George Siao Kian Ty (鄭少堅 (Zhèng Shàojiān, Tīⁿ Siáu-kian) 18 October 1932 – 23 November 2018) was a Filipino banker and business magnate. He founded Metropolitan Bank and Trust Company, the second largest bank in both assets and capital in the Philippines. He owned stakes in Federal Land, Inc., the Bank of the Philippine Islands and Philippine Savings Bank, a Metrobank subsidiary. Ty was the owner of the G.T. International Tower in Makati.

==Early life and education==
He was born to Norberto Ty and Victoria Ty-Tan. His father, Norberto, founded Wellington Flour Mills.

He attended the University of Santo Tomas, where he enrolled his bachelor's degree in commerce in 1955, but he later stopped his studies, to help his father in their flour mill business.
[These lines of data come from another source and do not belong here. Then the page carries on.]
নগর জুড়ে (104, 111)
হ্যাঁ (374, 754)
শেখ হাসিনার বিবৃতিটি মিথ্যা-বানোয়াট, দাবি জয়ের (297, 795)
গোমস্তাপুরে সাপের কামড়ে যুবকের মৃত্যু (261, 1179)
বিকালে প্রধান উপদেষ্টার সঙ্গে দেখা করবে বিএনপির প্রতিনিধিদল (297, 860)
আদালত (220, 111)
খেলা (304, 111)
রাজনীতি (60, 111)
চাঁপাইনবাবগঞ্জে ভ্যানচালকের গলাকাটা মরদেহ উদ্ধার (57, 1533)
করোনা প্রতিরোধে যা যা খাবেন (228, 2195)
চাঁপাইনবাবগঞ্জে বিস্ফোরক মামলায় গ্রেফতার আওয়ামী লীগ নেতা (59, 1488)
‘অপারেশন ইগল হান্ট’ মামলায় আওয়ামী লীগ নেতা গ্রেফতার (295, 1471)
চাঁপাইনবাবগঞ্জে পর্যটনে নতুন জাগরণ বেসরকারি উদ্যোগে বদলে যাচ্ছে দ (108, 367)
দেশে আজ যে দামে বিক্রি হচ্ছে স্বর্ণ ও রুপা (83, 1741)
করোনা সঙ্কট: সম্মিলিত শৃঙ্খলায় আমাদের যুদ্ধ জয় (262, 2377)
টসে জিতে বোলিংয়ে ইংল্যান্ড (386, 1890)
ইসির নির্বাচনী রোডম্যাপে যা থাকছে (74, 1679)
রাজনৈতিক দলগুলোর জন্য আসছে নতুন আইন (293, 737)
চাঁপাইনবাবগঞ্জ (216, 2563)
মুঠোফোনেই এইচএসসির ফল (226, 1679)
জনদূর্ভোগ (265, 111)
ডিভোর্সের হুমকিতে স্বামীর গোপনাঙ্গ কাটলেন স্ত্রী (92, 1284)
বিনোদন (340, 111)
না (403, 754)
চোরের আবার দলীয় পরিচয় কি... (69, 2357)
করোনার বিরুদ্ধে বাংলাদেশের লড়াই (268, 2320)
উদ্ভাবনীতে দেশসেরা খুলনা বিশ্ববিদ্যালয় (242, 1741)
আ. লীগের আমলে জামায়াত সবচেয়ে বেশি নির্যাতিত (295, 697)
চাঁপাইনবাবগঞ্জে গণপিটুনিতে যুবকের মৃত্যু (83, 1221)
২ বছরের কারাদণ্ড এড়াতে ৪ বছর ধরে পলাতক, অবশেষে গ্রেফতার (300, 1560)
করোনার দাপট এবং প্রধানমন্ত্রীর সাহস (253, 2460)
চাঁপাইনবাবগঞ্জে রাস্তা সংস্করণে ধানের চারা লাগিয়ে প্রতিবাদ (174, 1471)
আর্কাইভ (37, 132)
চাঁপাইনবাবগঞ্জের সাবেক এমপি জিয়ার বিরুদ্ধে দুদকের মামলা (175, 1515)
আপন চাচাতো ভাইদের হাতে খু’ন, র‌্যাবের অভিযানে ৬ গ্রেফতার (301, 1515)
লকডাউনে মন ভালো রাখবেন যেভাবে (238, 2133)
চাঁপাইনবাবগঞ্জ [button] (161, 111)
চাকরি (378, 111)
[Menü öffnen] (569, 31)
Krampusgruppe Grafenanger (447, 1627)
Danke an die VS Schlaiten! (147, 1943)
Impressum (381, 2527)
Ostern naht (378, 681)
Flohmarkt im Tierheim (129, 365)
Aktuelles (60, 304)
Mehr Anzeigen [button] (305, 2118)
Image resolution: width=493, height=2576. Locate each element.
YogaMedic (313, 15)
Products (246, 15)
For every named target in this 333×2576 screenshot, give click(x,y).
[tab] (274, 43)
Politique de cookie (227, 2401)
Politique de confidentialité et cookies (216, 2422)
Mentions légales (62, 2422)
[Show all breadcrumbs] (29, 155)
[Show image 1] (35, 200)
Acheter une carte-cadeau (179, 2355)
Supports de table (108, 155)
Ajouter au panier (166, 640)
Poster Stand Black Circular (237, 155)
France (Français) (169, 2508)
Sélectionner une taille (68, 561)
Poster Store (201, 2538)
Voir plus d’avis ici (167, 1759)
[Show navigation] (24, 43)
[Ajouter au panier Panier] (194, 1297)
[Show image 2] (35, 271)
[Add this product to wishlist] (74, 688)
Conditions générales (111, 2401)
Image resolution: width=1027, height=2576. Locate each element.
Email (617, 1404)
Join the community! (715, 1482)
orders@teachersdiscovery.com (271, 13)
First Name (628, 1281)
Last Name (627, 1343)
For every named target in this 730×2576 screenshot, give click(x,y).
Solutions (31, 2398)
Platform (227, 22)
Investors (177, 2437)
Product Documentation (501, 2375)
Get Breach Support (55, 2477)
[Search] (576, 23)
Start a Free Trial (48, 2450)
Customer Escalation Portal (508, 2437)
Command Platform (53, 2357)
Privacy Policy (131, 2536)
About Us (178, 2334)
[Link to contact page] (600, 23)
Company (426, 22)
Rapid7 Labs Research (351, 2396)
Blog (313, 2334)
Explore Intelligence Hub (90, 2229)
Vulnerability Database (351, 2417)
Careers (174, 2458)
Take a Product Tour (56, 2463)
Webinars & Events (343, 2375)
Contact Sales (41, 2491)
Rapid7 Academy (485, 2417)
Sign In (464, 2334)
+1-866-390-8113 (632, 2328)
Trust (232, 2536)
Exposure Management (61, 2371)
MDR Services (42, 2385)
Because of his philanthropy and contributions in banking industry, his alma mater conferred him an honorary doctorate in humanities, Honoris Causa, on August 7, 2014.

==Business career==
In 1962, he founded Metrobank, together with Emilio Abello, Pio Pedrosa and Placido Mapa Sr. Metrobank opened its first branch in 1963 and its first international branch in Taipei, Taiwan, in 1970. The subsidiaries of the company includes Toyota Motor Philippines Corporation, Philippine Savings Bank, SMBC Metro Investment Corporation, and Philippine AXA Life Insurance Corporation.

He also founded GT Capital Holdings Inc. in 2007, a holdings company which has business interests in auto dealership, banking, insurance, power and real estate.

==Death==
Ty died on November 23, 2018, due to pancreatic cancer.